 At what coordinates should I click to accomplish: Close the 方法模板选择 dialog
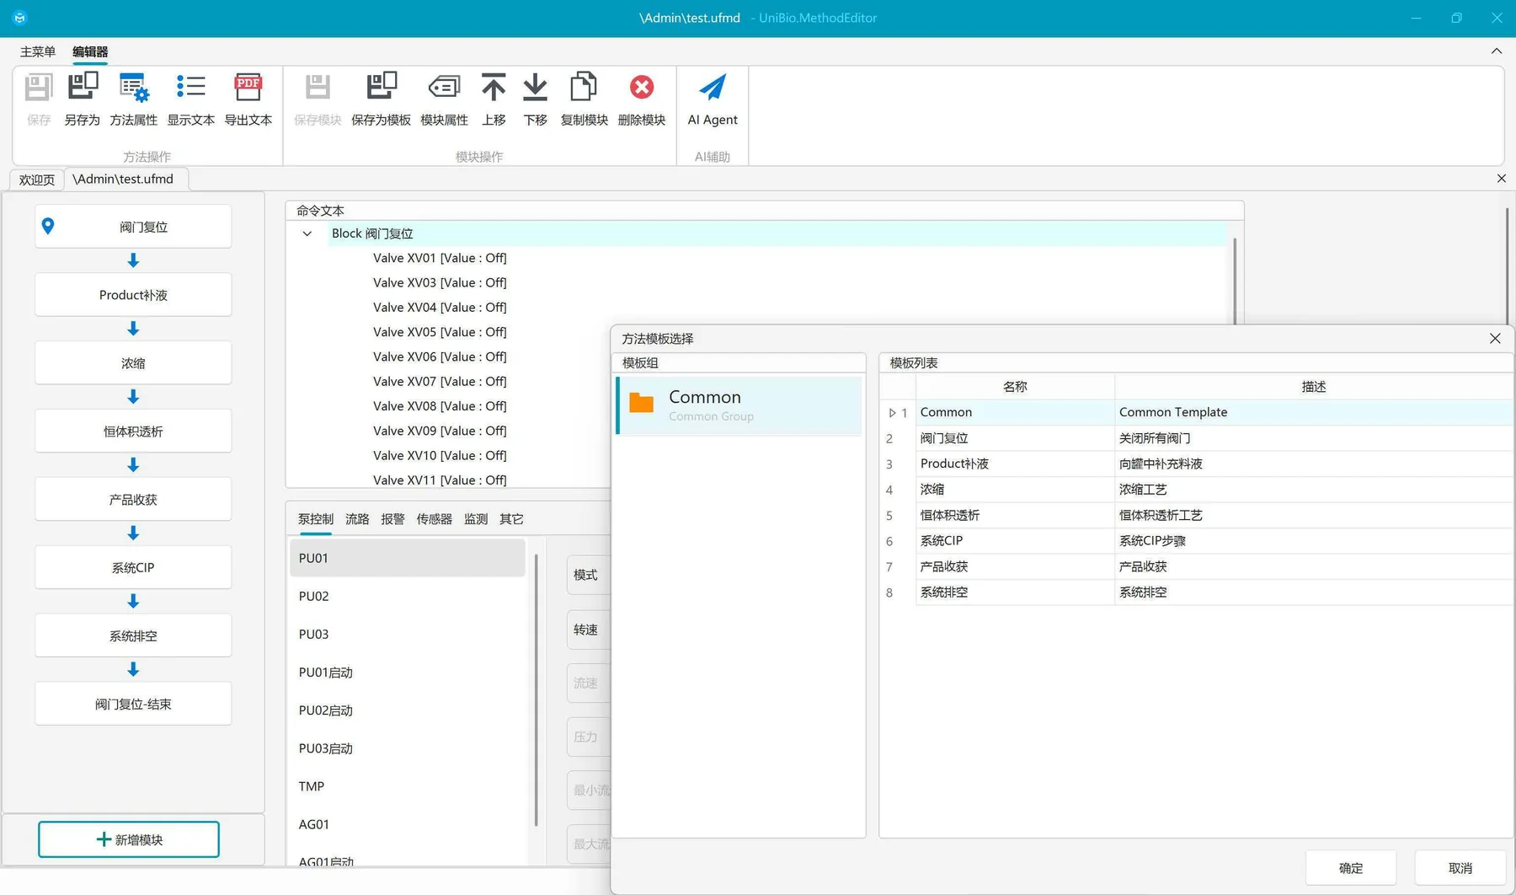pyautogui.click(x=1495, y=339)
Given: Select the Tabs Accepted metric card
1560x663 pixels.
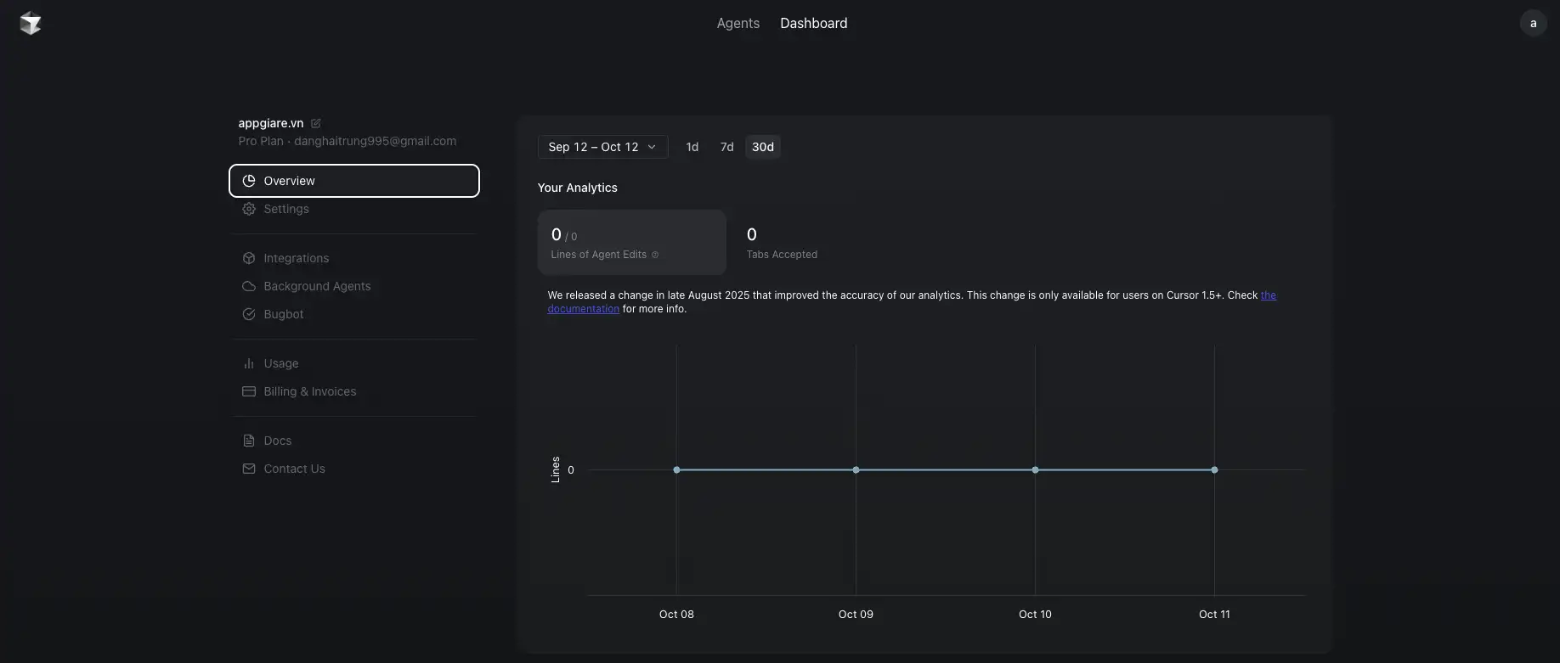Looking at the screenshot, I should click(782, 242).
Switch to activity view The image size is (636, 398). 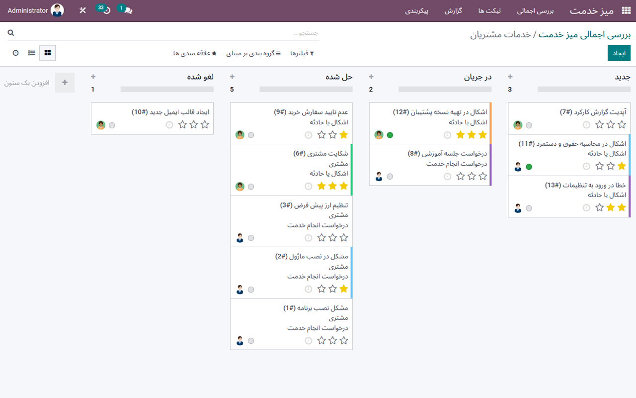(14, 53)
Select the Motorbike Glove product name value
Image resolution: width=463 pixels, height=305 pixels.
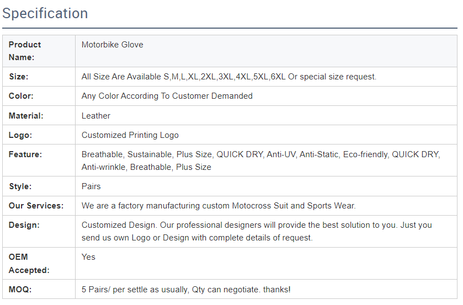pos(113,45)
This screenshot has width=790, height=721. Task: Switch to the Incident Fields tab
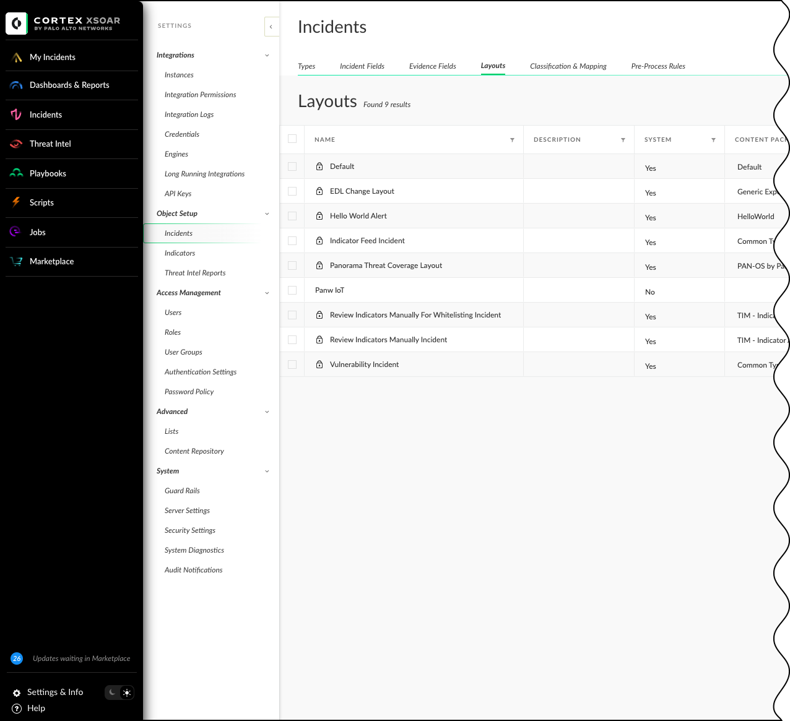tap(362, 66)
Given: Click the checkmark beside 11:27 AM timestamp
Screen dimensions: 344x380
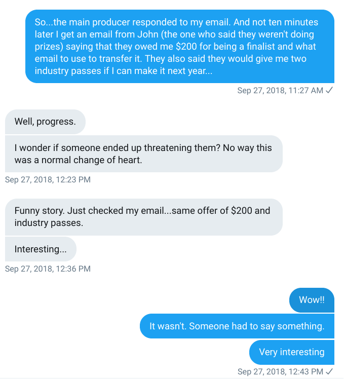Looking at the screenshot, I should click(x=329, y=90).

----------

WHAT IS REQUIRED
Beginning with the line that contains "Image resolution: width=463" and ending with the line that contains "Given: Click the", reproduce the listing exactly, pictures excluded.

SOLVED PROBLEM
Image resolution: width=463 pixels, height=305 pixels.
pos(113,45)
This screenshot has width=790, height=721. Task: Switch to the Incident Fields tab
tap(362, 66)
Given: Click the checkmark beside 11:27 AM timestamp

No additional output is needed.